How we got here
Slavery in America occurred throughout the 17th and 18th centuries, where Africans were taken from their home and forced into servitude in the United States. Neither the Declaration of Independence (1776) nor the Constitution (1789) mentioned slavery, and several founding fathers actually owned enslaved workers themselves. By the time of the Civil War, in 1861, millions of people were still enslaved in 15 southern and border states. The next year, in 1862, President Abraham Lincoln strategized that freeing enslaved people in the south could help the Union to win the Civil War.
By 1863, Lincoln had issued the Emancipation Proclamation, which declared that, “all persons held as slaves within any State, or designated part of a State, the people whereof shall then be in rebellion against the United States, shall be then, thenceforward, and forever free.” However, the Emancipation Proclamation did not truly put an end to slavery as it applied solely to the 11 Confederate states then in conflict with the Union, and Lincoln knew there would need to be an amendment to the constitution in order for slavery to be abolished.

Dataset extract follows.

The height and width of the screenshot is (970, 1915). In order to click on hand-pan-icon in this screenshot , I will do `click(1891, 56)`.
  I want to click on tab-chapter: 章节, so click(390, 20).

On April 8, 1864, the 13th amendment passed the Senate and on January 31, 1865, it passed the House. Through a Joint Resolution of Congress, which requires approval from both chambers, Lincoln agreed to the proposed amendment on February 1, 1865. On December 6, 1865, with support from the necessary number of states, slavery in the United States was formally abolished. Section 1 of the 13th Amendment to the Constitution decrees, “Neither slavery nor involuntary servitude, except as a punishment for crime whereof the party shall have been duly convicted, shall exist within the United States, or any place subject to their jurisdiction.” Section 2 states “Congress shall have power to enforce this article by appropriate legislation.”
What it means to us
We Are an Anti-Racist World believes that the wording in the 13th Amendment allows for individuals to still be treated as slaves when they are convicted of crimes, and that Congress has the power to enforce laws that could serve to maintain or close that loophole. WAaAW believes there should be no ambiguity when it comes to all people, including convicted individuals, being free from forced labor and servitude.
Together, we can change policies and procedures, including the wording of the 13th Amendment, to ones that instead promote compassion, equality, and peace over indifference, inequality, and conflict so that we may all live to see a more just society.
Where we go from here
In an effort to do what we can to make positive change, WAaAW is reaching out to lawmakers across the country with a request for support for the movement to revise the 13th Amendment.